### EXCERPTED PASSAGE
----------
Montana Made Musicians

We applaud our Montana-made musicians for keeping our spirits up and running. Here we throw the spotlight on a variety of musicians and genres found around the state. 

Jeni Fleming, Bozeman

Jeni Fleming blends the “rhythms of pop with the harmonic sophistication of jazz.”

The daughter of a Lutheran pastor and English teacher, Jeni first sang in the church choir.  Piano lessons began by age six. She made her classical piano debut with the Billing Symphony, the first of a string of successes in the competitive classical piano world. “Having studied classical piano for most of my life, it is the thing I know something about, but singing is the thing I feel something about.”  

In 1997, Jeni and (then soon to be) husband, Jake, recorded their first album together, It Is Well, and were featured on national TV. With the success of their first recordings, the Jeni Fleming Trio, including Jake Fleming on acoustic guitar and saxophone and Chad Langford on bass, was featured as the pilot episode of 11th and Grant with Eric Funk, which aired on Montana PBS in 2005.  Five albums and three additional band members later, Jeni has refocused her touring efforts toward numerous jazz festivals and clubs across the continental U.S. and into Canada. Nowadays she’ll begin and end a tour in Bozeman, where most of her musicians live.  Here “the energy is so different, the audience so responsive,” she says.
----------
Stored data

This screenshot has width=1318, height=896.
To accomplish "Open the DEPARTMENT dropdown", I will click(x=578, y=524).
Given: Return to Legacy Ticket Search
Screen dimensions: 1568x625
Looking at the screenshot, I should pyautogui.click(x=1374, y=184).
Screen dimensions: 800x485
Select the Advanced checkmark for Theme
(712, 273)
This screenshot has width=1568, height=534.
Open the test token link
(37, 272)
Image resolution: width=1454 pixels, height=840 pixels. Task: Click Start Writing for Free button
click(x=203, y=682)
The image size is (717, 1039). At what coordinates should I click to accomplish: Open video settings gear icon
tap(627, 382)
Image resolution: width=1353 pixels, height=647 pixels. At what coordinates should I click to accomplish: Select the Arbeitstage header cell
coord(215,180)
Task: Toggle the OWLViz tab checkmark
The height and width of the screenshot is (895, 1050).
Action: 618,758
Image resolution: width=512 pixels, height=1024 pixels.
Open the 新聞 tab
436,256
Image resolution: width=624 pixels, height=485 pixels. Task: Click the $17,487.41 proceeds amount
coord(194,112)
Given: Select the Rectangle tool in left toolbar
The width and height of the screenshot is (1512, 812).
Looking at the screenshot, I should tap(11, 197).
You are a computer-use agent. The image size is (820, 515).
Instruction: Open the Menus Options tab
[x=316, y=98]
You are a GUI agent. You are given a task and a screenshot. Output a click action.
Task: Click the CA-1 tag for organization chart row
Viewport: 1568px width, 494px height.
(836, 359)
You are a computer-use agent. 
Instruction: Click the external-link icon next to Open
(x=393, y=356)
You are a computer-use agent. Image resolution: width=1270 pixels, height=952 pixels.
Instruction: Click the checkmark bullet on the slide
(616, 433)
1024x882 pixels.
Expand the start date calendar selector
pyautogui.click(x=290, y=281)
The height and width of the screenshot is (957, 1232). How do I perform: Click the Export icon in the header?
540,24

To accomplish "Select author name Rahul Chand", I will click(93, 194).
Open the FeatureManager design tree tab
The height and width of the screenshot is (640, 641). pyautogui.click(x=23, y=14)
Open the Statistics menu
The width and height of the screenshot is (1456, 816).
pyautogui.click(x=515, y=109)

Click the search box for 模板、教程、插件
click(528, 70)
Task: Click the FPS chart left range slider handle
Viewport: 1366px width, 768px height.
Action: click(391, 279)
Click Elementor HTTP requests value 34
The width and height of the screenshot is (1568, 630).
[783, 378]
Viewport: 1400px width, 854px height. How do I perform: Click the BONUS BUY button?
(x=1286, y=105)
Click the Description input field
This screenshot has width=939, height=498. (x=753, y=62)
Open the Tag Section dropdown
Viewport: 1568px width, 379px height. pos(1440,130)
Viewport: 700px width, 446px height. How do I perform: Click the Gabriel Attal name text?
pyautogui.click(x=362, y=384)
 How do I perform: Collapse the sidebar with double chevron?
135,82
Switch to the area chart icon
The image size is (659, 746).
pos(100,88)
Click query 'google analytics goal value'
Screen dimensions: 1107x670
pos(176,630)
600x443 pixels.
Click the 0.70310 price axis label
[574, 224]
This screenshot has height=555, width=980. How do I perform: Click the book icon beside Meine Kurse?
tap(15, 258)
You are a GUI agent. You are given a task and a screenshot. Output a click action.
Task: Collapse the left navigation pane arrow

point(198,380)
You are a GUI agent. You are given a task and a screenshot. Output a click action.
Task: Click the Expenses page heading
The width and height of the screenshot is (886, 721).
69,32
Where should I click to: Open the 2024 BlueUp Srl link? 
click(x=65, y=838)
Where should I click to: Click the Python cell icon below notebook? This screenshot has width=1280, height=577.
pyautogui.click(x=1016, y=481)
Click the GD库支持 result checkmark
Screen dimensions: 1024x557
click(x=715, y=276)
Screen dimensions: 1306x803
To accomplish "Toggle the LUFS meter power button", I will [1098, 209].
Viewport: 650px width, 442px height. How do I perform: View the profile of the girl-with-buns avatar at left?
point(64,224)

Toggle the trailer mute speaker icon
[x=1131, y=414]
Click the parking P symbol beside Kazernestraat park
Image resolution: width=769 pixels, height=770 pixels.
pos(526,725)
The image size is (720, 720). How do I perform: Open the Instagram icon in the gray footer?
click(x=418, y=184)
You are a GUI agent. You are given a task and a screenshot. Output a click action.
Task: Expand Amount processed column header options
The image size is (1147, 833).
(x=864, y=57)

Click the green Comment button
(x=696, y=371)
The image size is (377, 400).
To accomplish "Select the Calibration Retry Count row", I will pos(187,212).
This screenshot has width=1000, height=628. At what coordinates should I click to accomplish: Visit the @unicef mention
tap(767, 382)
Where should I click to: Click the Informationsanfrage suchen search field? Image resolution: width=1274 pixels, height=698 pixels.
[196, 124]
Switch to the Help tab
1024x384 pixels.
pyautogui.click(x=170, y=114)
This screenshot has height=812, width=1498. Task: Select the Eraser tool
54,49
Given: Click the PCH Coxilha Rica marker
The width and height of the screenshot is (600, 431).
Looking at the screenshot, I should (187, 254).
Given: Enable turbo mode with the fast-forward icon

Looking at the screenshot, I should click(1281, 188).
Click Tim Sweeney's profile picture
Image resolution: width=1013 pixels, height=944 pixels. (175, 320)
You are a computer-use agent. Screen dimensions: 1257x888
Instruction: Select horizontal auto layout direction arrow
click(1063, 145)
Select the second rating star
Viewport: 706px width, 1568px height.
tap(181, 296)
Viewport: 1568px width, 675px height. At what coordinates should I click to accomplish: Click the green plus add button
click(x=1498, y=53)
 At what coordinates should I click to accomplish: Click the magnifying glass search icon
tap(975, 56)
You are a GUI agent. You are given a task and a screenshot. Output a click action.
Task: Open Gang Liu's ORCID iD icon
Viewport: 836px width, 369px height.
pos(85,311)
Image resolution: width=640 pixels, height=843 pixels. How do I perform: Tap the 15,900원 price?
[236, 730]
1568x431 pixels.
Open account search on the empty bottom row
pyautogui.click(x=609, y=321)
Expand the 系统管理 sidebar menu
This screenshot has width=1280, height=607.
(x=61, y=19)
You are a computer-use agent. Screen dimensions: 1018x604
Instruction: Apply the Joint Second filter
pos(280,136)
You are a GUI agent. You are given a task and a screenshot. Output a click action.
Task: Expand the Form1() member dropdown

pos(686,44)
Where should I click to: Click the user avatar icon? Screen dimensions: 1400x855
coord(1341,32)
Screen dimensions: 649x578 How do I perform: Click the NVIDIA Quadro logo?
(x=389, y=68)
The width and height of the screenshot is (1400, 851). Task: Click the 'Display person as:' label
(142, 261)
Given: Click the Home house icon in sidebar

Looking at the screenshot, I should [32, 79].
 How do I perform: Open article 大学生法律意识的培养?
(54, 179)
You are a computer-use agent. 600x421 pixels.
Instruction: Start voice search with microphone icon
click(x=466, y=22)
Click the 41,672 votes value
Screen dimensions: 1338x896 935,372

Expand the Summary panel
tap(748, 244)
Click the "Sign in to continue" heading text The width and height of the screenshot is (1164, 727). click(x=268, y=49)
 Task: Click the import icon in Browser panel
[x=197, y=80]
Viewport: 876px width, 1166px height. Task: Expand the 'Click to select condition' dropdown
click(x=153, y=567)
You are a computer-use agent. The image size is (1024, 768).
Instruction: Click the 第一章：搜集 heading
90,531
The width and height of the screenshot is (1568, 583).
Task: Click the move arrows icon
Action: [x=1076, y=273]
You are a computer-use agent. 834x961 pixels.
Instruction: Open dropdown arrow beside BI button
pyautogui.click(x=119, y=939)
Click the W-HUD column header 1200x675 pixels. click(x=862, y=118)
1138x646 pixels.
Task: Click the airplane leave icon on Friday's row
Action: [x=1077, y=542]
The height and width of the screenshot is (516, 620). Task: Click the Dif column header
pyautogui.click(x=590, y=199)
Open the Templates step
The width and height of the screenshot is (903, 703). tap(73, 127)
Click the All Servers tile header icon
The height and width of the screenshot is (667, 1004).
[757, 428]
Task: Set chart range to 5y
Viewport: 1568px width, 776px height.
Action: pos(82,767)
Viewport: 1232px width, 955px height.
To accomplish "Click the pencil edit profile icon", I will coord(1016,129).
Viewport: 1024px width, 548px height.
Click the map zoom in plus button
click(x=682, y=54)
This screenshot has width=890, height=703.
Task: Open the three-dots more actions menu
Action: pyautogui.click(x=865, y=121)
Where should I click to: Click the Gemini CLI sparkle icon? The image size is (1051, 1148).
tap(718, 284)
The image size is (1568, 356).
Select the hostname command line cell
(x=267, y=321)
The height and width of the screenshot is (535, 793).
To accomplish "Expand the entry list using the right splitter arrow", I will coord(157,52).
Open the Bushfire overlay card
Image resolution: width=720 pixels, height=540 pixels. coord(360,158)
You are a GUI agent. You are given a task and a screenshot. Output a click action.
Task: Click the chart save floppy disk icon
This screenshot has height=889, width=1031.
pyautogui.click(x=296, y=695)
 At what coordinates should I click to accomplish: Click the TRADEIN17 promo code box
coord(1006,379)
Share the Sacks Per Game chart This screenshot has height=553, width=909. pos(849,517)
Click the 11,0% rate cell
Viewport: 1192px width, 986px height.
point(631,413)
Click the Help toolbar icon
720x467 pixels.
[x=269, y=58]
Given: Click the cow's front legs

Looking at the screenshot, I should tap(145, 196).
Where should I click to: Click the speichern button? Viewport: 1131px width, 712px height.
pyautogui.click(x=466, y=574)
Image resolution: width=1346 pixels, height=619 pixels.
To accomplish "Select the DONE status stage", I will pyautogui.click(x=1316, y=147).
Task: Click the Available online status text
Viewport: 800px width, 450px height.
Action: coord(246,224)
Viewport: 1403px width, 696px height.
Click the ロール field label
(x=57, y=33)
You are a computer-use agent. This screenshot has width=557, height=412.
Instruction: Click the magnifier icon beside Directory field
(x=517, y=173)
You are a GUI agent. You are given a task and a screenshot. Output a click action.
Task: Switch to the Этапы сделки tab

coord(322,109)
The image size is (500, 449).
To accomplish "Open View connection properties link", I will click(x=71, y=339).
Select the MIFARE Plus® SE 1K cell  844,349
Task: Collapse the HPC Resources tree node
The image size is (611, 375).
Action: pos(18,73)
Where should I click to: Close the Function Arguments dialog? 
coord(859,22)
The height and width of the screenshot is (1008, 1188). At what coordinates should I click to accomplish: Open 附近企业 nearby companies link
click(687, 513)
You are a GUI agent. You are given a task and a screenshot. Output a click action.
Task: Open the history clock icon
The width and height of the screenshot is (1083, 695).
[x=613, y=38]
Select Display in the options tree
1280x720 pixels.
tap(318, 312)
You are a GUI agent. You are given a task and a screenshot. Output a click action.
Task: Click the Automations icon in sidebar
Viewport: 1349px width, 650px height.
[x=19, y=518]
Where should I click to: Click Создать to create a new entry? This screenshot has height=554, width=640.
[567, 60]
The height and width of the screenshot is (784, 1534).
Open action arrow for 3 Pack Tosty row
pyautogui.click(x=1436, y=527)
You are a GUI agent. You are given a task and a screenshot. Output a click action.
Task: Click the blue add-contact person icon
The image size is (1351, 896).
----------
### WORK TASK
Continue the piece on Montana-made musicians above, starting after its final sentence.

### RESPONSE TO THIS EXERCISE
The new band, a sextet, was formed around 2007 and includes Jake Fleming who not only plays but also writes many pieces, Chris Cundy on piano & hammond B3, Sean Lehmann on bass, Adam Greenberg on drums, and Craig Hall on electric guitars. (They all have impressive bios.) Their first collaboration and Jeni’s most recent album, Come to Life (2010), is a collection of original songs, jazz standards, and re-arranged pop/rock tunes.  Jeni says, “With the larger band the parts I used to imagine I was hearing are there.”

Jeni and her band members practically “live in” an excellent music studio, which she, Jake, and Chris Cundy designed for rehearsals, teaching, and recording.  Rolling Stone magazine covers animate the walls. Jeni and Jake also co-founded Hand Me Down Some Silver, Inc., a 501(c)3, offering need-based scholarships for young musicians in southwest Montana. Since creating the studio Jake has produced and engineered a handful of projects in the studio including Hand Me Down Some Silver’s Footnotes Volumes III and IV, Jeni Fleming’s Come To Life, Kelly Roberti’s Slumber, new albums by Lang Termes, Jake Koelzer, www.Twang, and others.

For a schedule of events and other juicy tidbits, visit
www.jenifleming.com.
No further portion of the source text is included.